- [WHAT THIS TASK INVOLVES]: Write out the stretch of lines below that begins at the line with "Click the Home house icon" and ends at the line with "The width and height of the screenshot is (607, 404).", including both, exactly as given and nothing more.

- [SUPPLIED MATERIAL]:
========================================================================

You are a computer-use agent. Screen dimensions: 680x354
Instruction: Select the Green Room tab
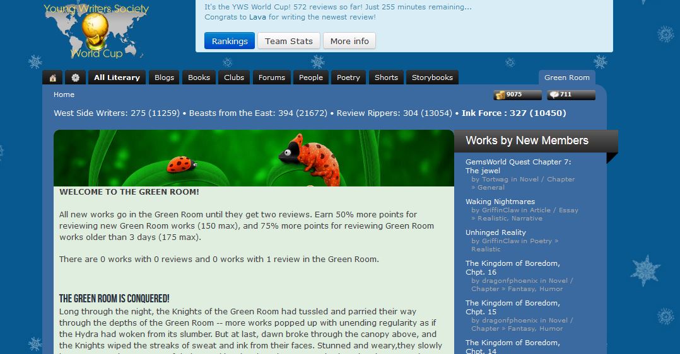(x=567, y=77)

========================================================================

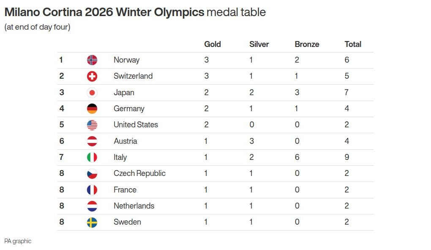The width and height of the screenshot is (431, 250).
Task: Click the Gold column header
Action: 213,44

========================================================================

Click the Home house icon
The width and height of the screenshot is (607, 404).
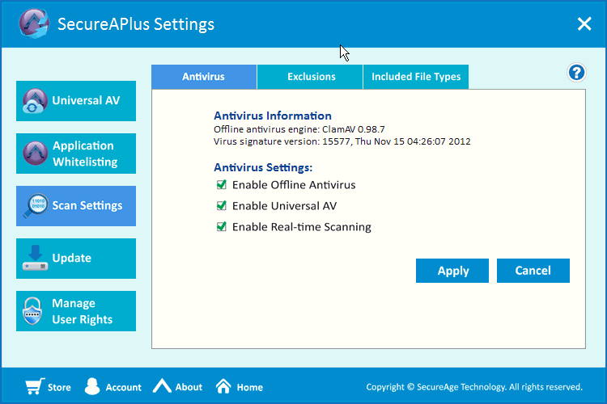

========================================================================

- [ANSWER]:
Click the Home house icon
The width and height of the screenshot is (607, 404).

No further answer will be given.